Earlier this year, journalist Kiera Butler wrote an in-depth piece for Mother Jones titled "To Understand JD Vance, You Need to Meet the 'TheoBros.'"
The "TheoBros," Butler explained, are a group of "extremely online young Christian men [who] want to end the 19th Amendment, restore public flogging, and make America white again" and who see in Vance "the perfect tribune to spread their gospel of patriarchal Christian nationalism."
With no meetings, website, or an explicit statement of faith that unifies their beliefs, the TheoBros are not an official organization. They identify with 16th-century French theologian John Calvin, who spawned a rigid and deterministic form of Protestantism. Julie Ingersoll, a University of North Florida religion scholar, traces the current movement back to R.J. Rushdoony, an Armenian American philosopher who popularized the idea of Christian nationalism (and homeschooling) in the early 1970s.

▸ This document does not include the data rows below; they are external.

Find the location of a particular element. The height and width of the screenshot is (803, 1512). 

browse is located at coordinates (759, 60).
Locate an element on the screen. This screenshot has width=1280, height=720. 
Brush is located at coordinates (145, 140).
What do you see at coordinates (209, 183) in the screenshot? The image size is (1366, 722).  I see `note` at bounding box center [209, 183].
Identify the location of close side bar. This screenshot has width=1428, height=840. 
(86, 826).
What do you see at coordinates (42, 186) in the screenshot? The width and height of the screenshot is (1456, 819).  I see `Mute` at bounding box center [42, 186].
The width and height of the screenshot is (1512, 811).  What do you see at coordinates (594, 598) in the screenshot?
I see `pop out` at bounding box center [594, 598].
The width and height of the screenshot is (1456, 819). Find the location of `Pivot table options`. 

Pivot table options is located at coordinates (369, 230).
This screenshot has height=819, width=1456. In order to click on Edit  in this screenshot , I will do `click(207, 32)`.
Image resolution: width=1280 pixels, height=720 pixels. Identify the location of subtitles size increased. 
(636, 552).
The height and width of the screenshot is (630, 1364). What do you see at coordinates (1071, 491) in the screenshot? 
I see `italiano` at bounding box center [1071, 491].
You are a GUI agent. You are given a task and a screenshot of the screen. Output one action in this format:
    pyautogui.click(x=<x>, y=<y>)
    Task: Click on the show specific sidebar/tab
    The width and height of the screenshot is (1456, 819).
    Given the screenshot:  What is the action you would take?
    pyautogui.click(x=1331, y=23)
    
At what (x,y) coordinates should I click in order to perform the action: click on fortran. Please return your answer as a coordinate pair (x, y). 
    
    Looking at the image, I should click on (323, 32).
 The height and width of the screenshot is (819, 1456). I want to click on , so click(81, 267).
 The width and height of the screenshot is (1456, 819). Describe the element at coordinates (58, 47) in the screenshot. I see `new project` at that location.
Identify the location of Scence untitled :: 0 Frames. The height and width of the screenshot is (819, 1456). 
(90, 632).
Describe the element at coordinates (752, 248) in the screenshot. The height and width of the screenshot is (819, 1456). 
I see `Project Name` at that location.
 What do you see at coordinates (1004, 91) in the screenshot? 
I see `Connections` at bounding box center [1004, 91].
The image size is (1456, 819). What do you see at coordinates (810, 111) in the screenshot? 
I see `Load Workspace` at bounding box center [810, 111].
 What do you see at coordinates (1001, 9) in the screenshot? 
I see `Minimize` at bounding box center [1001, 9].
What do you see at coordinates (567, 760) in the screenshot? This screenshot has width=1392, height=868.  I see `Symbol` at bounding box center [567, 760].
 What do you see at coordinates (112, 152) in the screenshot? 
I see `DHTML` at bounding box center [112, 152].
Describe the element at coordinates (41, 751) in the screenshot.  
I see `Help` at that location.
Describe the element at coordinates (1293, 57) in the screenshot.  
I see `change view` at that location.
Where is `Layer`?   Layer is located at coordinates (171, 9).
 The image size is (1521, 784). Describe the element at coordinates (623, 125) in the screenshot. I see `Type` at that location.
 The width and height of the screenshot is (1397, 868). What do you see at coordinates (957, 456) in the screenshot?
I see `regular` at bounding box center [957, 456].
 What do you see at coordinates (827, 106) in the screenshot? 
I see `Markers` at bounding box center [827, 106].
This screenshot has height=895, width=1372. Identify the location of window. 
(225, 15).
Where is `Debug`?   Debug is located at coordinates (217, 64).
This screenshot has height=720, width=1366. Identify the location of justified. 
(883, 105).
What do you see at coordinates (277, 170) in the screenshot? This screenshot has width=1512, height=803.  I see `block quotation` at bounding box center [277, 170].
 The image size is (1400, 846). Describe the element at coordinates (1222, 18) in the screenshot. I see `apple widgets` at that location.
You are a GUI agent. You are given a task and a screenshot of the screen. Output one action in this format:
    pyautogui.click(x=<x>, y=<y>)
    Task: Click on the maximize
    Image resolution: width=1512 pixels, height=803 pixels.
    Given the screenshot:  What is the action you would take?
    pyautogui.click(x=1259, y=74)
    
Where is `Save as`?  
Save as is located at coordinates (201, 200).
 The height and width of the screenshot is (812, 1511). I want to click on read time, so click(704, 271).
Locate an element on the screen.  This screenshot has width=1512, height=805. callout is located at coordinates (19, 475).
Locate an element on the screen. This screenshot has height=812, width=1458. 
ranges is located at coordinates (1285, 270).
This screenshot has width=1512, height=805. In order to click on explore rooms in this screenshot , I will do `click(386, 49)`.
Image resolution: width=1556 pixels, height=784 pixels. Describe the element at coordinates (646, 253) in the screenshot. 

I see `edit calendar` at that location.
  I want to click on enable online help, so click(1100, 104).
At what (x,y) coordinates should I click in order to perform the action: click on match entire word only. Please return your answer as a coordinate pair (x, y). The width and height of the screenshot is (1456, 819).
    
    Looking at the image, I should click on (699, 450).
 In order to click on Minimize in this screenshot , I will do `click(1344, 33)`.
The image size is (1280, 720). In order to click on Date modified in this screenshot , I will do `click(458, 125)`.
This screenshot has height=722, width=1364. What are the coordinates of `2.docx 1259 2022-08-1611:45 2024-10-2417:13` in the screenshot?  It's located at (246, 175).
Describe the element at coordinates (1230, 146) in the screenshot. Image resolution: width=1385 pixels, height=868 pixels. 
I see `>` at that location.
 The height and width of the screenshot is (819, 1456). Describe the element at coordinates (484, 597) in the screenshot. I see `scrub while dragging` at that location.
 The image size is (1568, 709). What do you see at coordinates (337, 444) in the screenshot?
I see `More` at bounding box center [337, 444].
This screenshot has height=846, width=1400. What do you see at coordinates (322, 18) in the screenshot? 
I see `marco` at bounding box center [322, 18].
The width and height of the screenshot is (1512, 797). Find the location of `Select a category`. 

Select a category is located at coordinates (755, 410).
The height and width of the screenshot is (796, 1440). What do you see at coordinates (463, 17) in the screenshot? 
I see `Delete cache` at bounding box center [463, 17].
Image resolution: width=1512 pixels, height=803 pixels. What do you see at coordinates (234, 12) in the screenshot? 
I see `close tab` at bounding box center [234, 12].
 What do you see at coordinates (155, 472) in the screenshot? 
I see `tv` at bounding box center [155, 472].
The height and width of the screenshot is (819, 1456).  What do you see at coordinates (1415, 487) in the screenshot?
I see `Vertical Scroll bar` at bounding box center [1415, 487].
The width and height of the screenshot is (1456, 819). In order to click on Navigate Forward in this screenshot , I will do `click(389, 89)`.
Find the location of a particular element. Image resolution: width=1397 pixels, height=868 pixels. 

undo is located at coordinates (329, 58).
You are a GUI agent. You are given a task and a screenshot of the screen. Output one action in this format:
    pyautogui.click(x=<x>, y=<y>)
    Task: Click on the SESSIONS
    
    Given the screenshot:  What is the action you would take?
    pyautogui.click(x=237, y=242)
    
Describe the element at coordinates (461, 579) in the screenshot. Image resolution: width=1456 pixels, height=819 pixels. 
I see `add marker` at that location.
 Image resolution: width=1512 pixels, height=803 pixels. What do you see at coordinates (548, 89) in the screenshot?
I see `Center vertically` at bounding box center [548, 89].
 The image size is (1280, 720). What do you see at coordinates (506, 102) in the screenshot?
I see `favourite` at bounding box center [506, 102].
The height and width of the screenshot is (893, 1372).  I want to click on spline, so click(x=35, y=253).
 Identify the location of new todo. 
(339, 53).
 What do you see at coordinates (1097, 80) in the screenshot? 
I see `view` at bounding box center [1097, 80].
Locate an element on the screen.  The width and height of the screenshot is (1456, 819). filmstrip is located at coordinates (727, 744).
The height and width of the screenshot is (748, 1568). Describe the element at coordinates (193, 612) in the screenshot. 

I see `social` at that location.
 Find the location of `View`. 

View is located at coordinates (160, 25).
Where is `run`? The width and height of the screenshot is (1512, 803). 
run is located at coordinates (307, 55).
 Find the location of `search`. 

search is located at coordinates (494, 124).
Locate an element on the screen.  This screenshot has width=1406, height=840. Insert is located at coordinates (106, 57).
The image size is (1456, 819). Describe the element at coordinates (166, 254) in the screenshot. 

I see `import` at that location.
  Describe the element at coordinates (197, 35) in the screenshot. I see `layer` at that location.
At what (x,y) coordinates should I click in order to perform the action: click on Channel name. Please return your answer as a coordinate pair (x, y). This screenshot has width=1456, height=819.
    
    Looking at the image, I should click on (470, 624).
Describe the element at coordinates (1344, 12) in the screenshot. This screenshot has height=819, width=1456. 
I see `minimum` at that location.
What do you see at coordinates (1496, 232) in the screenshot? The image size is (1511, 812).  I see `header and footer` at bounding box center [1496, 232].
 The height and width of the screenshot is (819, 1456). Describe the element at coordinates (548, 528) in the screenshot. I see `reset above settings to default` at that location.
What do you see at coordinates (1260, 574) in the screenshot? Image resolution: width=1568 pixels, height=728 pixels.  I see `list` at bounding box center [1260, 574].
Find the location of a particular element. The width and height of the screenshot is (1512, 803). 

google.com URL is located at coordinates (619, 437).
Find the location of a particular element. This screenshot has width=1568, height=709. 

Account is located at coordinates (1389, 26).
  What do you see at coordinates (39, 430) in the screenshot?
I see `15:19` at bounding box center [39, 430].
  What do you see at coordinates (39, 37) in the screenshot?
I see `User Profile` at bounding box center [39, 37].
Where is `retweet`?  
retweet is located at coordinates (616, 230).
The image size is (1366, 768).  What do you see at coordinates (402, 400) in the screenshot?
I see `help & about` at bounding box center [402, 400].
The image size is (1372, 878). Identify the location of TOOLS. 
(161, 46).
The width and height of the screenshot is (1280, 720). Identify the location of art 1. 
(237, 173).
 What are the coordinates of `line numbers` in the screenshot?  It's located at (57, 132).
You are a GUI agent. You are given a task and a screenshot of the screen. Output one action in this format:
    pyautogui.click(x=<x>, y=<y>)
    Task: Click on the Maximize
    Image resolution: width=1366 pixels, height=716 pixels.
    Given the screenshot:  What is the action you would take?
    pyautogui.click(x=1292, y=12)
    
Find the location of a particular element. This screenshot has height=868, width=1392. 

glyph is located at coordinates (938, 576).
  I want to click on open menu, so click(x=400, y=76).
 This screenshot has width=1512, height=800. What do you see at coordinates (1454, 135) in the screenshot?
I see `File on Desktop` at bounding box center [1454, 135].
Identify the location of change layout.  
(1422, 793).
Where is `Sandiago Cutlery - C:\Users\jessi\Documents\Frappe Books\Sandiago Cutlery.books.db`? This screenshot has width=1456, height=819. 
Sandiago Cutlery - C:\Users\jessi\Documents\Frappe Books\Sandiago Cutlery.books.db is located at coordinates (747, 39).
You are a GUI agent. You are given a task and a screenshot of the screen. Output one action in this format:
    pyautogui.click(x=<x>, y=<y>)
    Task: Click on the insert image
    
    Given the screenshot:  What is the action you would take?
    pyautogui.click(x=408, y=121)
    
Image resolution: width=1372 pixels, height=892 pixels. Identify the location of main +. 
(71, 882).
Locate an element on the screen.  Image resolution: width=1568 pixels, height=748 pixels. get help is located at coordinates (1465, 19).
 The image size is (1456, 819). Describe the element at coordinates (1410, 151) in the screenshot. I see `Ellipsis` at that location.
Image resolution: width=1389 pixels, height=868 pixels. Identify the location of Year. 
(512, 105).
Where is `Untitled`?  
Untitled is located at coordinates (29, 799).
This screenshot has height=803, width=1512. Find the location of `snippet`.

Out of Rushdoony’s movement emerged two camps: the charismatic Christians, now known as the New Apostolic Reformation, and the reformed Protestants, which include the TheoBros. They share the goal of creating a Christian nation, says Ingersoll, but differ on a key point of theology: Adherents of the New Apostolic Reformation believe that God is still speaking directly to people through pastors who have declared themselves apostles and prophets. The TheoBros, meanwhile, believe that God said all he needed to say in the Bible.
Many TheoBros are also proponents of postmillennialism, the idea that believers can hasten Jesus’ return by fighting against the satanic forces of liberal excess. TheoBro Aaron Renn, an Accenture consultant turned Christian pundit, has described our current era as a “negative world,” where Christians are persecuted for their beliefs. Andrew Isker, another Bro, calls it “trashworld.”
Like all self-respecting millennials, the TheoBros have little tolerance for boomers, with the exception of their patriarch, Douglas Wilson, a 71-year-old pastor in Moscow, Idaho.
Among the "TheoBros" profiled in Butler's piece were Stephen Wolfe, author of "The Case for Christian Nationalism," and radical Christian nationalist pastor Joel Webbon. On Tuesday, Wolfe appeared on Webbon's election night livestream, where he personally verified the central thesis of Butler's article.
"Our separation from Vance is not that far," Wolfe said. "I can't say that he listens to us or you or reads me or anything like that, but I think within the network of friends in the kind of new right network, I think he's connected to that."
"I think the left is right, that they're correct that there is a right-wing movement and it is influencing people, including people of power, especially younger people," Wolfe continued. "Another thing about Trump is he opened up the possibility that we can get over the kind of George Bush mentality of conservatism. He got over that and now younger people who are not stuck in the ways of the rhetoric of television and what they learned from the 80s, now they can actually adopt ideas that again are older and that kind of predate Reagan, that are American."
"Now they're possible," he added. "Now you can affirm them and in the next 10, 20 years we're going to see them even more as these guys who are wisely maybe keeping their head down eventually pop up and do great things."
In September, Right Wing Watch reported on Vance’s close associations with a range of anti-democratic right-wing activists.